** About this task **
In the entries that follow, the lines from the one with "Select the Eraser tool" through the one with "1610x807 pixels." are the ones to write out, exactly and with both ends included. Nothing else should appear.

** Records **
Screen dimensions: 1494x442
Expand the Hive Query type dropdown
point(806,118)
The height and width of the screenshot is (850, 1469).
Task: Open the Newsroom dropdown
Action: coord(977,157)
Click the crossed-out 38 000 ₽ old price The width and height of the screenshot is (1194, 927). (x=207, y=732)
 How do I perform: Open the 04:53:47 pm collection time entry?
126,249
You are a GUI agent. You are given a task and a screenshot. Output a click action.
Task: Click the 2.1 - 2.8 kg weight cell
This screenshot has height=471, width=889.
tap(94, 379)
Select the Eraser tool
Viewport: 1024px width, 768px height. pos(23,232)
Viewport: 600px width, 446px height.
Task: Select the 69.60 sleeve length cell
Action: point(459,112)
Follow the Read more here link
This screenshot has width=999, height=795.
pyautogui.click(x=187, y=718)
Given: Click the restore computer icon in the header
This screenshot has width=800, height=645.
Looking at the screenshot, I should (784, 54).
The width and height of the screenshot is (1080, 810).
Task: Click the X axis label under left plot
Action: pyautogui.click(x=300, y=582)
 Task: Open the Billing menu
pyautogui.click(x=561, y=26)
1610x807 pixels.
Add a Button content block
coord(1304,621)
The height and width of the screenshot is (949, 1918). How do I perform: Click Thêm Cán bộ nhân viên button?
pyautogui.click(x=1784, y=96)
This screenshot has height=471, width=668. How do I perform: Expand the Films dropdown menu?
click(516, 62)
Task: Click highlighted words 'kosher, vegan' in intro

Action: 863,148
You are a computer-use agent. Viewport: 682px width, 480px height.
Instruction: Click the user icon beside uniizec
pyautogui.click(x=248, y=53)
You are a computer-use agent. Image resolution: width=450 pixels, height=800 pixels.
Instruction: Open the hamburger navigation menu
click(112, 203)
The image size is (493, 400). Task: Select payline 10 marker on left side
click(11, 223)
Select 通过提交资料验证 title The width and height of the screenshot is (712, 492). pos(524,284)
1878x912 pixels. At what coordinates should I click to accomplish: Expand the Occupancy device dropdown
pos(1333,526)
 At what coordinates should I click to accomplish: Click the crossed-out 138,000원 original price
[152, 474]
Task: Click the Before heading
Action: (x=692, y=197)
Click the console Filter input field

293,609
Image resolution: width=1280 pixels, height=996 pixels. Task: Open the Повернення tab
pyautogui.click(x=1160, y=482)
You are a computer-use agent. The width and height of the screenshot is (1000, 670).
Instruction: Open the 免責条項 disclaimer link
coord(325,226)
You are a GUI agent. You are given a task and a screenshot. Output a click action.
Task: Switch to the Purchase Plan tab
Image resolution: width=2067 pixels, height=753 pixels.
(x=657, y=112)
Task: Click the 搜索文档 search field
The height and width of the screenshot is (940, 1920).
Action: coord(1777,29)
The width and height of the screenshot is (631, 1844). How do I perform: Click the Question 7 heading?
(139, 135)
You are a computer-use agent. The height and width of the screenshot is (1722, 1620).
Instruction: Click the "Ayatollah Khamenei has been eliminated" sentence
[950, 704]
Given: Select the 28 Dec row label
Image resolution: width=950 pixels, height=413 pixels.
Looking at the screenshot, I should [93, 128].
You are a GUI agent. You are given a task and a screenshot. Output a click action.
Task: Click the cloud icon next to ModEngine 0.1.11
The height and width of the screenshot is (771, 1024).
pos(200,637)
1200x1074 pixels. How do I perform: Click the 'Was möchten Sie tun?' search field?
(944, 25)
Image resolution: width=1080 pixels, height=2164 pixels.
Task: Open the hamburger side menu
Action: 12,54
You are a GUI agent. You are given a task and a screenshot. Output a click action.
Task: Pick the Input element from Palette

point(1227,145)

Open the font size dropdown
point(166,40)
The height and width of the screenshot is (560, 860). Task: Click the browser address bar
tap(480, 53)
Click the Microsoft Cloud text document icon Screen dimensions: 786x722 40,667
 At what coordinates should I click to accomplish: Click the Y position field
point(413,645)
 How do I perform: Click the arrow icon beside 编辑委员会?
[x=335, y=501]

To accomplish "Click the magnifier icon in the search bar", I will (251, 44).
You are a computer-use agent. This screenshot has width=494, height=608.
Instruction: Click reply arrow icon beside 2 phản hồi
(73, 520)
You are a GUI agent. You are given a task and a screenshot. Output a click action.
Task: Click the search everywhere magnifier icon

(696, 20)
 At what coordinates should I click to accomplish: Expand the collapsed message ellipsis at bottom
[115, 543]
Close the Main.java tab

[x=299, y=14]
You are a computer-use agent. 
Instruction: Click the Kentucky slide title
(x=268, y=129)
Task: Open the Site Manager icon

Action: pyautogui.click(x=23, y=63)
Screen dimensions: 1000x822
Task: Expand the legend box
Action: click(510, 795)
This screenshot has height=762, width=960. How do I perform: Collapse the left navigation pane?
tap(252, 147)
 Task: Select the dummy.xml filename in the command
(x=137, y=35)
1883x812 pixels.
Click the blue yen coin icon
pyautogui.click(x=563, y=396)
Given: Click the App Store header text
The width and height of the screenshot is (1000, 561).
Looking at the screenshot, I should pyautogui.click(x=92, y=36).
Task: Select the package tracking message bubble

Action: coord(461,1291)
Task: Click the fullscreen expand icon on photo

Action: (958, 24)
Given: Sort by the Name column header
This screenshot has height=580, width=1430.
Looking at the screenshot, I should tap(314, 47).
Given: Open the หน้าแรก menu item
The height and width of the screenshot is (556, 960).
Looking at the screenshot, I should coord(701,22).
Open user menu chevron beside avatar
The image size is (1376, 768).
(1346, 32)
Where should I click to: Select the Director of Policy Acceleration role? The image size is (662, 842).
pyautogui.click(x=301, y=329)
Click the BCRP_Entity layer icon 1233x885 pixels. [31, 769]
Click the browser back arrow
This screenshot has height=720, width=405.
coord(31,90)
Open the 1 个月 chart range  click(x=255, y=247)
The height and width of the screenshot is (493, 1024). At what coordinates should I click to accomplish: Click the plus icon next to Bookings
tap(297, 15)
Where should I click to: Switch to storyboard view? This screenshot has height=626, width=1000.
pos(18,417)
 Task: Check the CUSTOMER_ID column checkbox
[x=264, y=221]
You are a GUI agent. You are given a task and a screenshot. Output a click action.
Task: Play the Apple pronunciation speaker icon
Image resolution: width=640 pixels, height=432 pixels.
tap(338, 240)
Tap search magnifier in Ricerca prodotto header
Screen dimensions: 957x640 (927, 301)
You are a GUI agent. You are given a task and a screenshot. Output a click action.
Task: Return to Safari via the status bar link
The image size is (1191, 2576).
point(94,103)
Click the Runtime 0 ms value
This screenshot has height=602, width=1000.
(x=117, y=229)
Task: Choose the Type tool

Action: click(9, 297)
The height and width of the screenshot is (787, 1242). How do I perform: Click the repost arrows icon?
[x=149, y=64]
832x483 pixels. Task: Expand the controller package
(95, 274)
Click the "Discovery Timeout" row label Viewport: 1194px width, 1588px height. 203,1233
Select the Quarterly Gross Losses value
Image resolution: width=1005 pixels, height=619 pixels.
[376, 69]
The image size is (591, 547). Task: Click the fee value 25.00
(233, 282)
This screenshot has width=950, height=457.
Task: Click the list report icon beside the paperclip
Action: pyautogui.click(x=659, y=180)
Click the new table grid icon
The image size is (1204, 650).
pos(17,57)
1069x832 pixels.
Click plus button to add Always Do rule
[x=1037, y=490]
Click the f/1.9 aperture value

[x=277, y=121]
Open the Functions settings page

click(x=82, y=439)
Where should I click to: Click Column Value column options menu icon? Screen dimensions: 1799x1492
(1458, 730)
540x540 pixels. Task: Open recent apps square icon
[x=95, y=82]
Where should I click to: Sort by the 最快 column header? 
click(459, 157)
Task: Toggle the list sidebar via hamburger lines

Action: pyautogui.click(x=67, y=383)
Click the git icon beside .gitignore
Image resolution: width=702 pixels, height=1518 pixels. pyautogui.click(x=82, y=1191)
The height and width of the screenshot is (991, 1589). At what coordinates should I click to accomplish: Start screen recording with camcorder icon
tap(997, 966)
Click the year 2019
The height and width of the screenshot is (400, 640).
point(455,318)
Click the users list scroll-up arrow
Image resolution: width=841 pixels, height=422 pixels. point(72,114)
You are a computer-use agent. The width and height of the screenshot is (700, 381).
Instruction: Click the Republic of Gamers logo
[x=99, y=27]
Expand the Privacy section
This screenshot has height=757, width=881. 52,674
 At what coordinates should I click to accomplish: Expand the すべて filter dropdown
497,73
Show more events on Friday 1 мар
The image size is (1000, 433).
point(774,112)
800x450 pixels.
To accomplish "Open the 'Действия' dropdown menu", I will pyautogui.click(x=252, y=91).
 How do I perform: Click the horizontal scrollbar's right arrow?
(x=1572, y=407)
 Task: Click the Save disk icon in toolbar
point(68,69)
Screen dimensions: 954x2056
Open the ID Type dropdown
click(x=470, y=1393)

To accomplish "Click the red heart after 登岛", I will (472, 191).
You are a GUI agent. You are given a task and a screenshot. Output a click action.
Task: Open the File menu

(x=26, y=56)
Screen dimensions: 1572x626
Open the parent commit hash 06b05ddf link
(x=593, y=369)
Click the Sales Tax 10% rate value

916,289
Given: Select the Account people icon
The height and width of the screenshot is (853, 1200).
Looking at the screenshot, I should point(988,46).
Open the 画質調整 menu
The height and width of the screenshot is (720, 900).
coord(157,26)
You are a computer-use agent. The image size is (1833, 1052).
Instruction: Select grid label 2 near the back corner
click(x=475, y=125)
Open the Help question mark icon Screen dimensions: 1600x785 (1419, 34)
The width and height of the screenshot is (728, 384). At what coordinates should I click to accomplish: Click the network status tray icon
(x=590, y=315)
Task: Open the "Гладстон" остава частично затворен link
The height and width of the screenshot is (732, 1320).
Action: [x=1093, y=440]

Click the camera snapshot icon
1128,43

** Written answer **
Select the Eraser tool
Viewport: 1024px width, 768px height. pos(23,232)
Viewport: 600px width, 446px height.
Task: Select the 69.60 sleeve length cell
Action: point(459,112)
Follow the Read more here link
This screenshot has width=999, height=795.
pyautogui.click(x=187, y=718)
Given: Click the restore computer icon in the header
This screenshot has width=800, height=645.
Looking at the screenshot, I should (784, 54).
The width and height of the screenshot is (1080, 810).
Task: Click the X axis label under left plot
Action: pyautogui.click(x=300, y=582)
 Task: Open the Billing menu
pyautogui.click(x=561, y=26)
1610x807 pixels.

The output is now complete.